I’m not sure reclaiming a sense of who I was is really what I meant, there. Regaining an identity, certainly. However, I don’t think you can go back to what was, before. You’ve changed, the world has changed, and there is no way to go home again.
This, then, is what I meant: reclamation of a sense of ‘home’ where you are. Not where you wish you could be, although that can be part of the forward motion as time continues to pass. There is nowhere to make time stand still. There is no way to turn the hourglass over and flow the sand backwards until it’s all in the same position, every single grain. We have moved, and having moved, the doors close behind us, locking securely.

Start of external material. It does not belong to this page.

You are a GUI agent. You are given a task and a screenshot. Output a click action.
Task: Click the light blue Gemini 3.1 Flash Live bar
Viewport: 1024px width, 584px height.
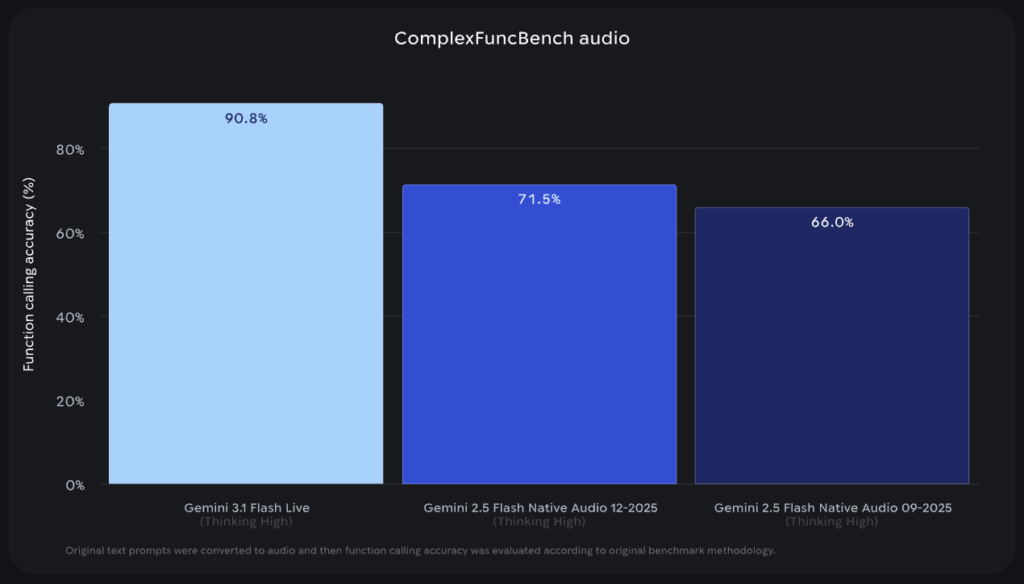(x=246, y=300)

Closed to what was. A profound sense of loss, perhaps. Also, from a different perspective, a sense of safety. The past cannot hurt me if I don’t leave that door open and allow the slimy tentacles to pass through it and wrap around me. I have pictures, of what was. I can choose to look at the ones that bring me warm memories and joy of watching my children grow towards adulthood. I can remember my own childhood and growth that made me into who and what I am right now. I can choose to ignore the parts of my past that savaged me and left me with fading scars and stunted growth. Can’t be helped. Can only be managed and acknowledged, dealt with and as the function returns to parts of me, celebrated for the little victories that perhaps only I know and care about.
Ruminating on the past just gives that person/place/event a power that it had at one point, but doesn’t still need to have. I’m coming to a close of an epoch. I’m ready to turn the page on something that has hung over me for twenty-five years now. However, that was also the genesis of four wonderful beings who I treasure more deeply than they may ever know. It’s a mixed thing, sorrow and joy taken up together into one draught. I’ll be able to talk freely, without worry over consequences to those who can’t defend themselves. Freedom!
All the facets of life, sparkling with possibilities. It’s all in how you look at it. Perhaps what I want to reclaim is that ability to see the beauty and the joy and life all around me. At one point in my life I had determined that in order to fulfill my duty, I had to kill my self - my identity, although at some point I may also delve into the deeper and darker ramifications of what this misguided insight did to my mental health. I had to become someone I wasn’t, in order to make another happy. I didn’t know then, had been taught the opposite, as a matter of fact, that you can’t make someone happy. You cannot compel another to be something they are not. I could force myself into what I thought, and was being told, was the correct mold for human wife, mother, sex partner: one each. I could do that, by shaving off the bits of me that didn’t fit neatly into that mold. I lost so much of me. I diminished, day by day, until finally there was nothing left. Nothing at all, and I in the fog lost my way.
Home is not a place. Home is not static. Home is where you are safe, and loved, and they are happy to see you. Happy with no conditions, just pleased with your company and comforted in your presence, as you are in theirs. Home is warm, body and soul.